▶ [GIVEN DATA]

----

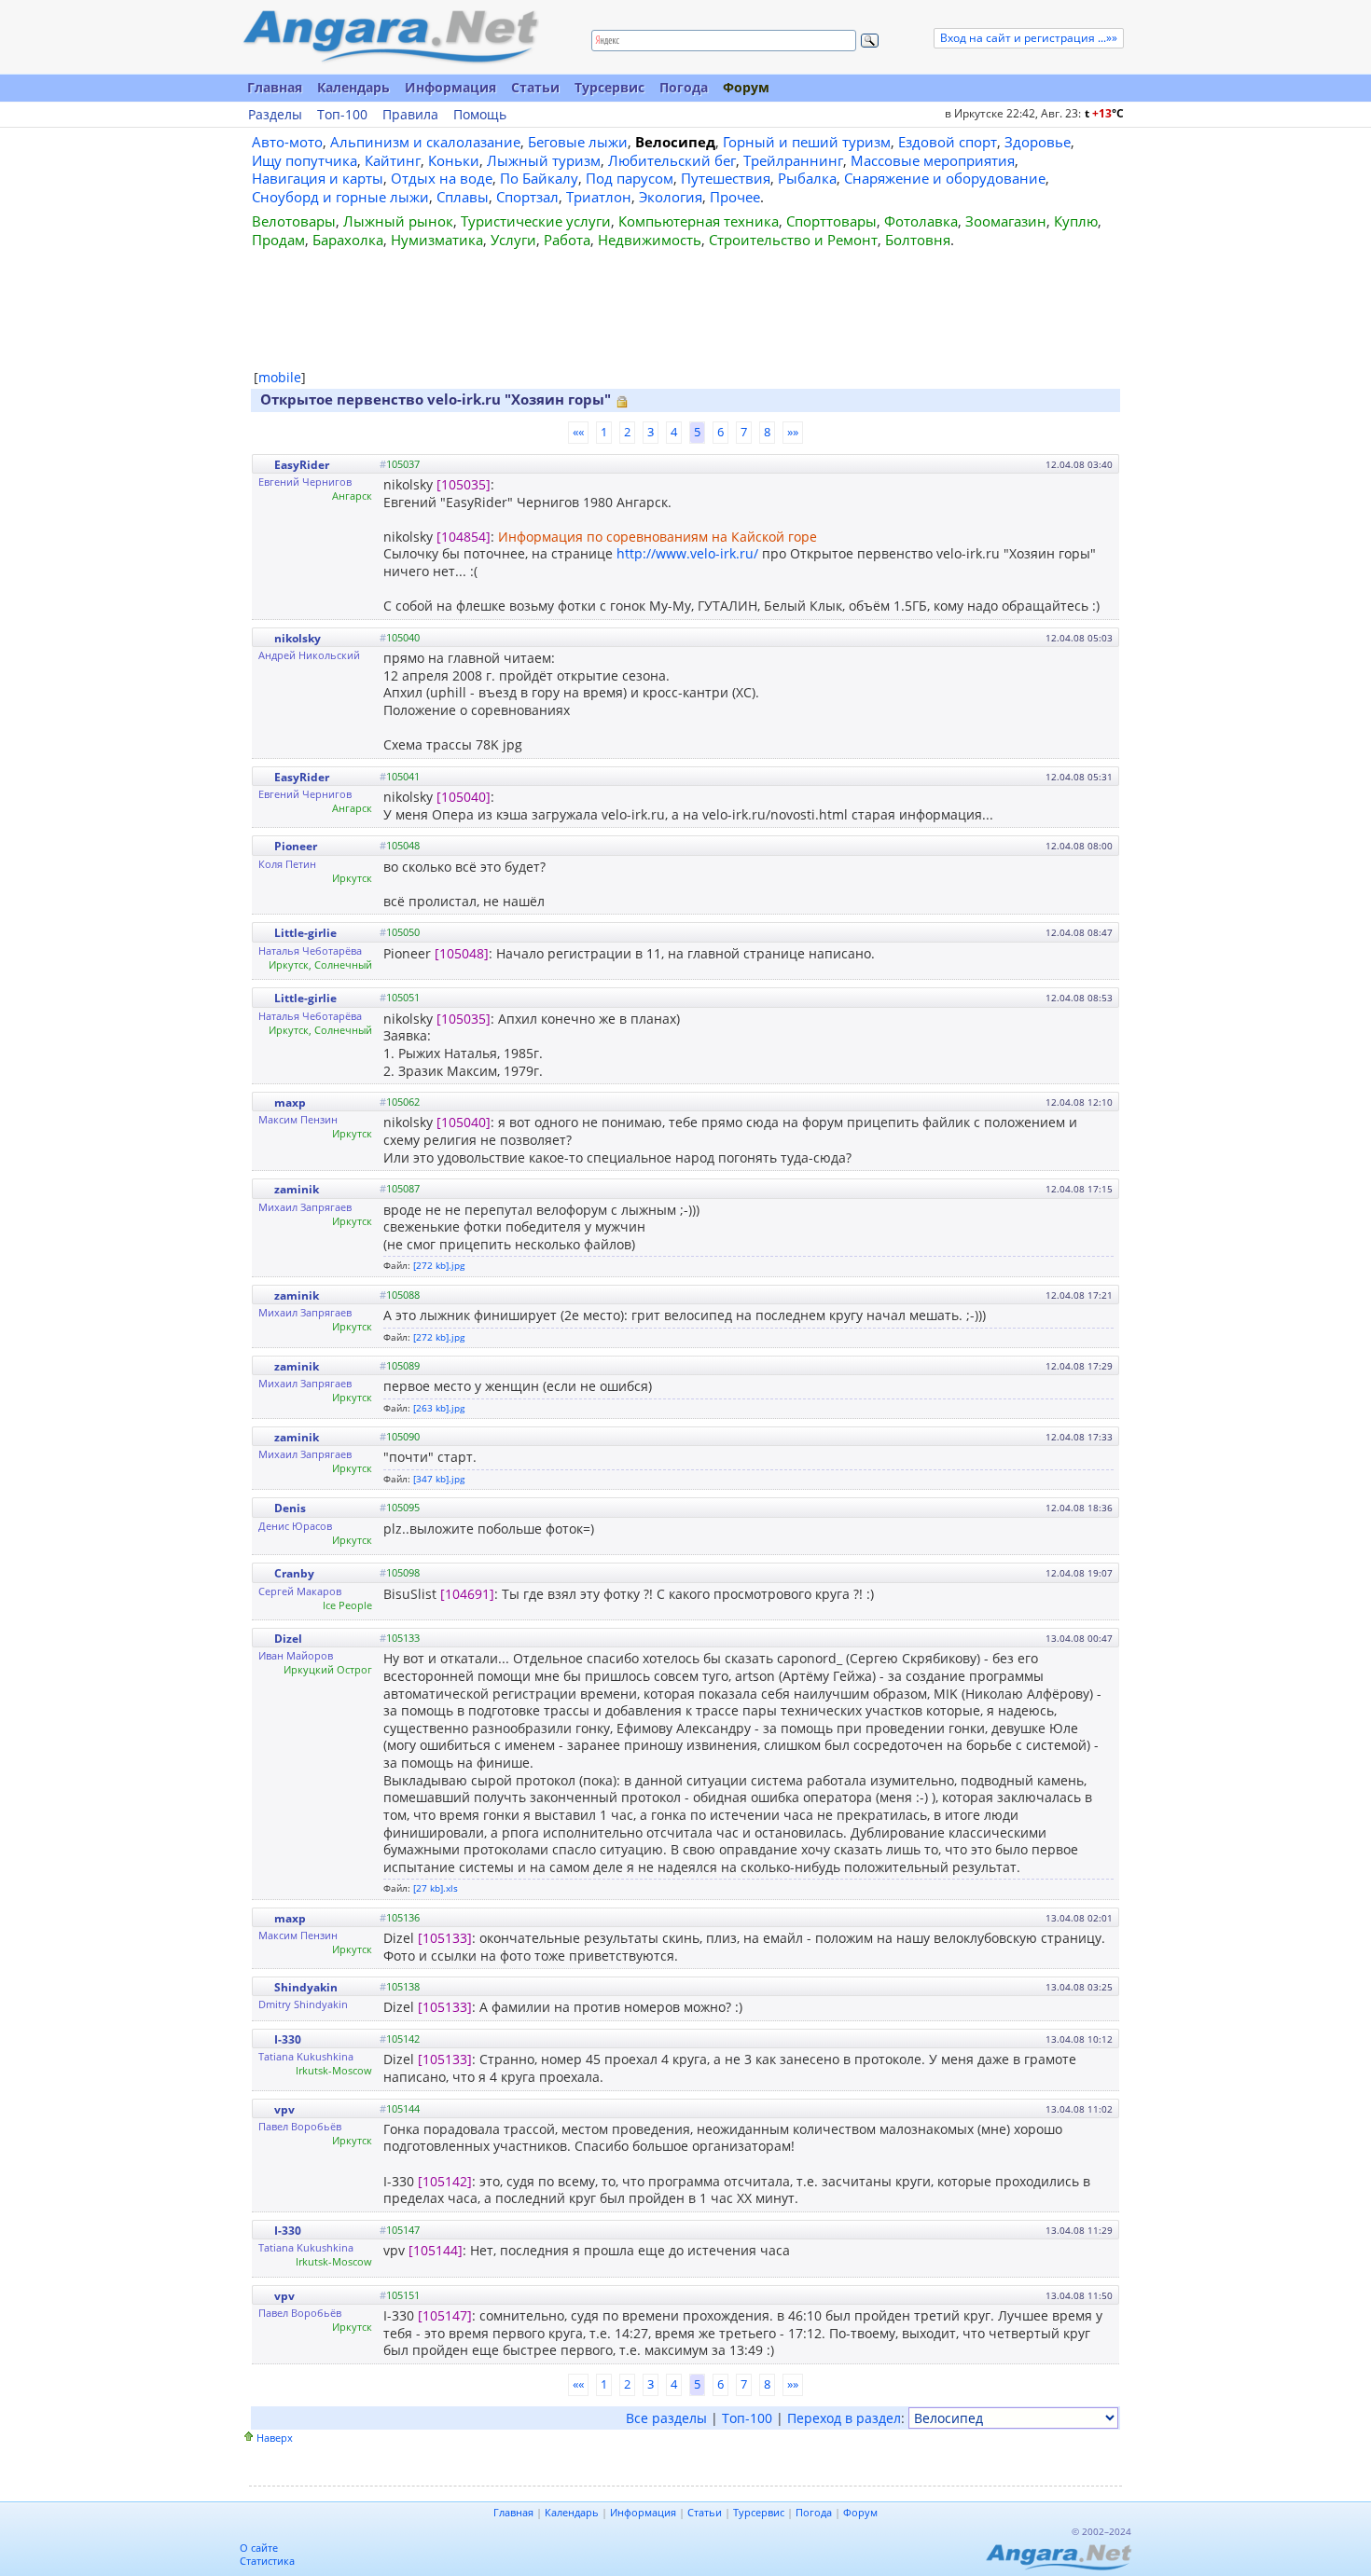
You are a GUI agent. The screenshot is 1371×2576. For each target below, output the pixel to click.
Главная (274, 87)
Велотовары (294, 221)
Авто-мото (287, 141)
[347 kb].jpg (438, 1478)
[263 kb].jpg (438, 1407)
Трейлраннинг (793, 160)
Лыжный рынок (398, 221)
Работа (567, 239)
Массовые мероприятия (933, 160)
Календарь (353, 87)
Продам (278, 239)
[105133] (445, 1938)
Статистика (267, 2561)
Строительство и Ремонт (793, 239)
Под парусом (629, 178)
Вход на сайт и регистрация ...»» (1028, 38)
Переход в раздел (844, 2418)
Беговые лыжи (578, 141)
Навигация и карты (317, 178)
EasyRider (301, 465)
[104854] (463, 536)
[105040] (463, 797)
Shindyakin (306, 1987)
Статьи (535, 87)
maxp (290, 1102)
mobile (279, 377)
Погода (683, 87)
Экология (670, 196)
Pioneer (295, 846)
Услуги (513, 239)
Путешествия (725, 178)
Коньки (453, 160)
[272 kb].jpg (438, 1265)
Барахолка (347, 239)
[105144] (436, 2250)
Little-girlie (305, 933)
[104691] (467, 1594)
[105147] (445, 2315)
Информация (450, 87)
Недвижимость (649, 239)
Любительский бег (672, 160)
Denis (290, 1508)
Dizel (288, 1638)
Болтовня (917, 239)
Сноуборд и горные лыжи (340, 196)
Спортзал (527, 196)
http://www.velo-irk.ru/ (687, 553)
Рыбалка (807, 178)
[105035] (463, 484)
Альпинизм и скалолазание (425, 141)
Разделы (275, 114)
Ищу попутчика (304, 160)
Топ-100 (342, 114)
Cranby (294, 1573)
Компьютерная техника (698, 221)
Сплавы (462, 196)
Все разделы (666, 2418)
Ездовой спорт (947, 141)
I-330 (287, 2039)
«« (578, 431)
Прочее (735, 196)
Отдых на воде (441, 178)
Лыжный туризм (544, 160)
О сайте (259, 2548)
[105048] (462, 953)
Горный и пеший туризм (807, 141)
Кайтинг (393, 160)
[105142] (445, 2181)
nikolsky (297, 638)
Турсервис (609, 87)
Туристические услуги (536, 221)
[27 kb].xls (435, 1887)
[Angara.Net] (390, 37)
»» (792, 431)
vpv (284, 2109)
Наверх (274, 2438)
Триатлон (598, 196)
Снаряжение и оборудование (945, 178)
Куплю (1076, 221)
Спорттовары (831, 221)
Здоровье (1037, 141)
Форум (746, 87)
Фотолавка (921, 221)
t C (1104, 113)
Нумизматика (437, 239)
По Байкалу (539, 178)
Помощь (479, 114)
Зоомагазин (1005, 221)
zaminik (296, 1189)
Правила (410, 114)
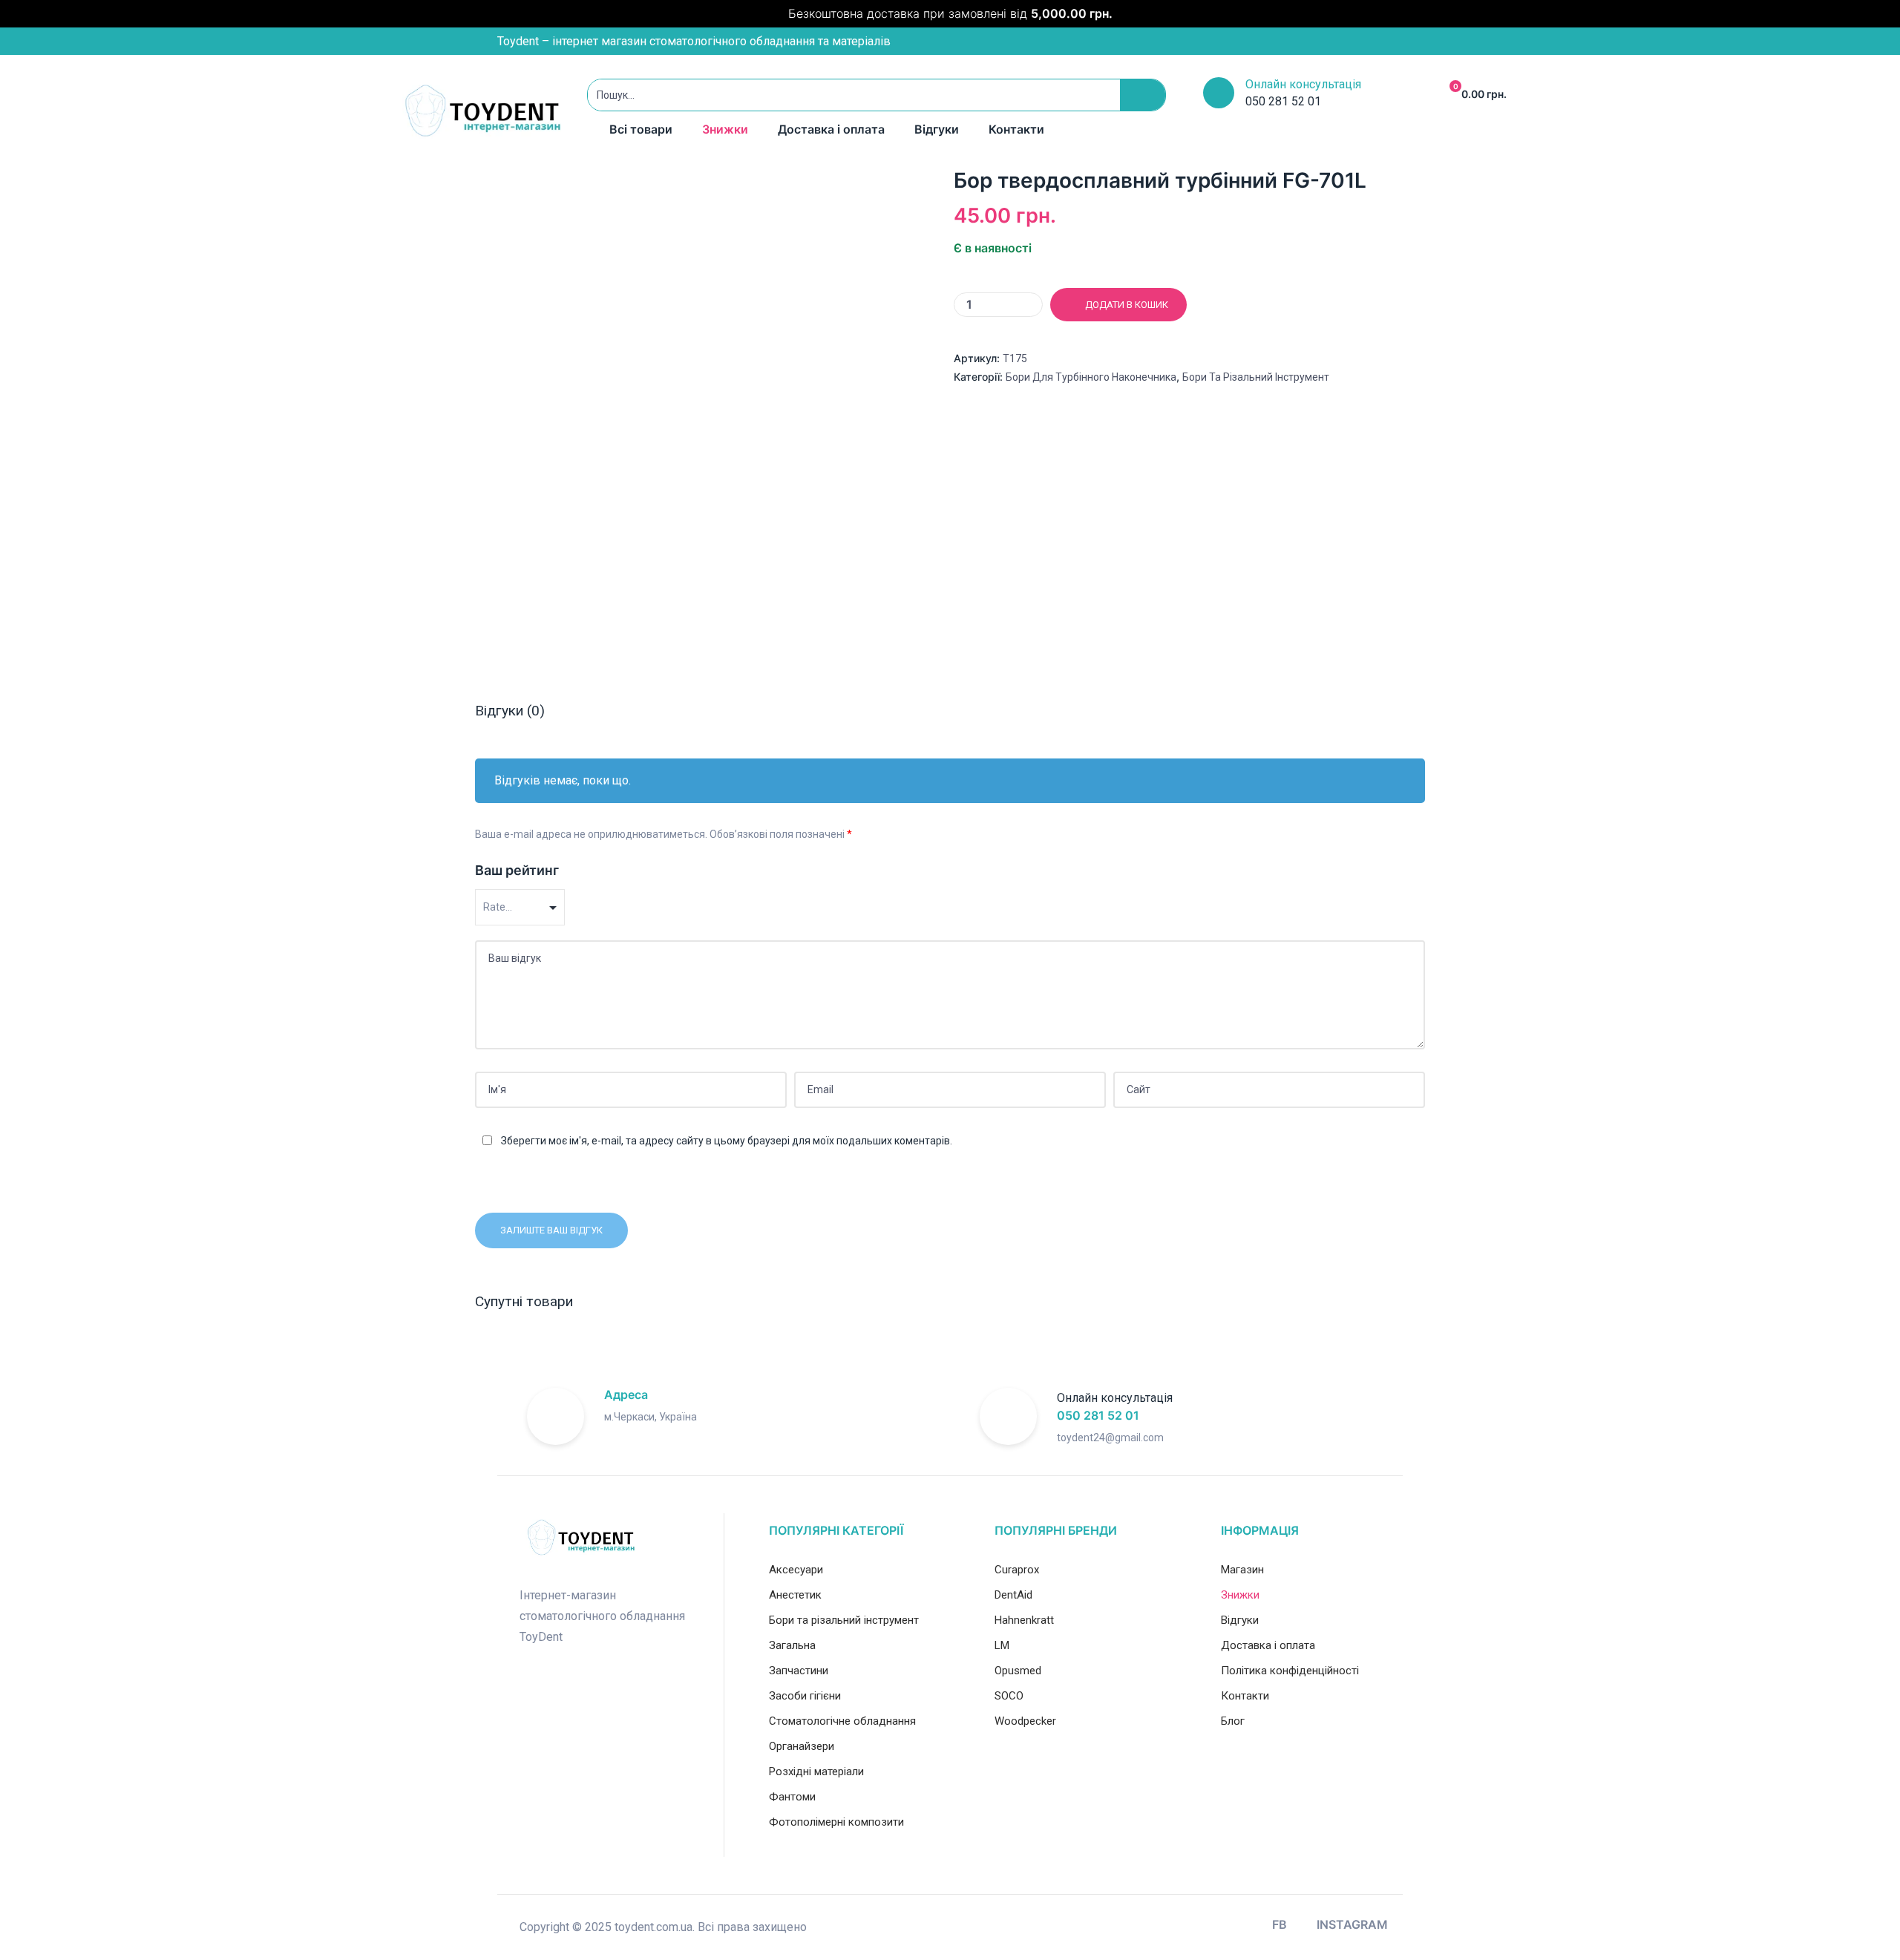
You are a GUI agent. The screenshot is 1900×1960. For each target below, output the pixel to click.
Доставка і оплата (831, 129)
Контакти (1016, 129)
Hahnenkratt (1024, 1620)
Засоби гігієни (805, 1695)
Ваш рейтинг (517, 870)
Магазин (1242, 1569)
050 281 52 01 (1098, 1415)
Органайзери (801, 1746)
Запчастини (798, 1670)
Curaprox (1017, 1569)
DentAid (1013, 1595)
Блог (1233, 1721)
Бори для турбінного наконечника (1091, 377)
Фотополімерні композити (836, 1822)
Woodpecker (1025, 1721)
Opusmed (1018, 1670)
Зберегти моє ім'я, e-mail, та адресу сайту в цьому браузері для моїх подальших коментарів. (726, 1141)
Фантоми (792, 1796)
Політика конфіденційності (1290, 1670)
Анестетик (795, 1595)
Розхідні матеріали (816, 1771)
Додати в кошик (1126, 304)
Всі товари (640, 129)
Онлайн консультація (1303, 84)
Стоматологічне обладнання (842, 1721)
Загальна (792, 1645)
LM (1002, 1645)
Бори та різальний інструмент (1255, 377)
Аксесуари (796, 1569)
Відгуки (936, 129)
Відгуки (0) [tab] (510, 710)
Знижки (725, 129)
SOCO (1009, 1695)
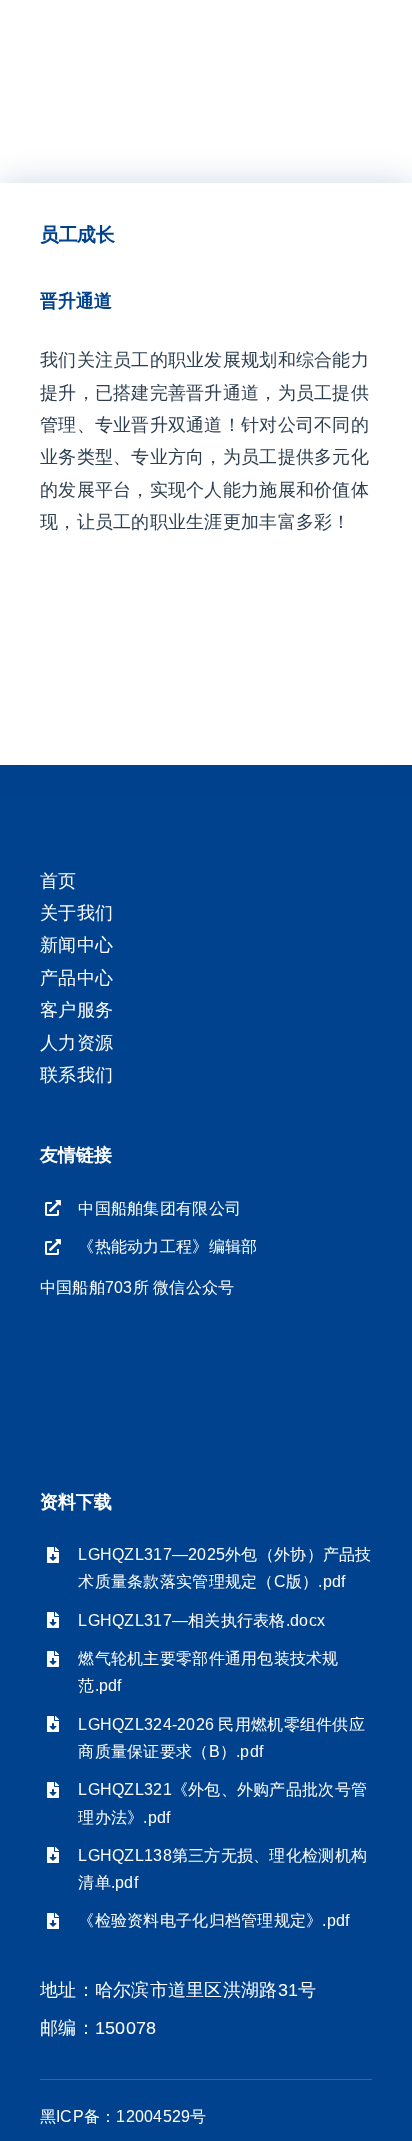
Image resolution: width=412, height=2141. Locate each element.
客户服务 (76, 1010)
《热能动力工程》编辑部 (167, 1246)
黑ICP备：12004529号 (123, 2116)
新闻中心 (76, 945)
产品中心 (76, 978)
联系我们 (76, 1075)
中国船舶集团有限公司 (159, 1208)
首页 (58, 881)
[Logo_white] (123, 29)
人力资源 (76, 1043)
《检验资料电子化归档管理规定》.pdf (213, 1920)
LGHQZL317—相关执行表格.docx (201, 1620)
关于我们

----

▶ [EXERCISE DESCRIPTION]
The line containing "中国船舶集团有限公司 (159, 1208)" marks the start; retype it and each line after it through the end of the records above, exactly.

▶ [EXERCISE OUTPUT]
中国船舶集团有限公司 (159, 1208)
首页 (58, 881)
[Logo_white] (123, 29)
人力资源 (76, 1043)
《检验资料电子化归档管理规定》.pdf (213, 1920)
LGHQZL317—相关执行表格.docx (201, 1620)
关于我们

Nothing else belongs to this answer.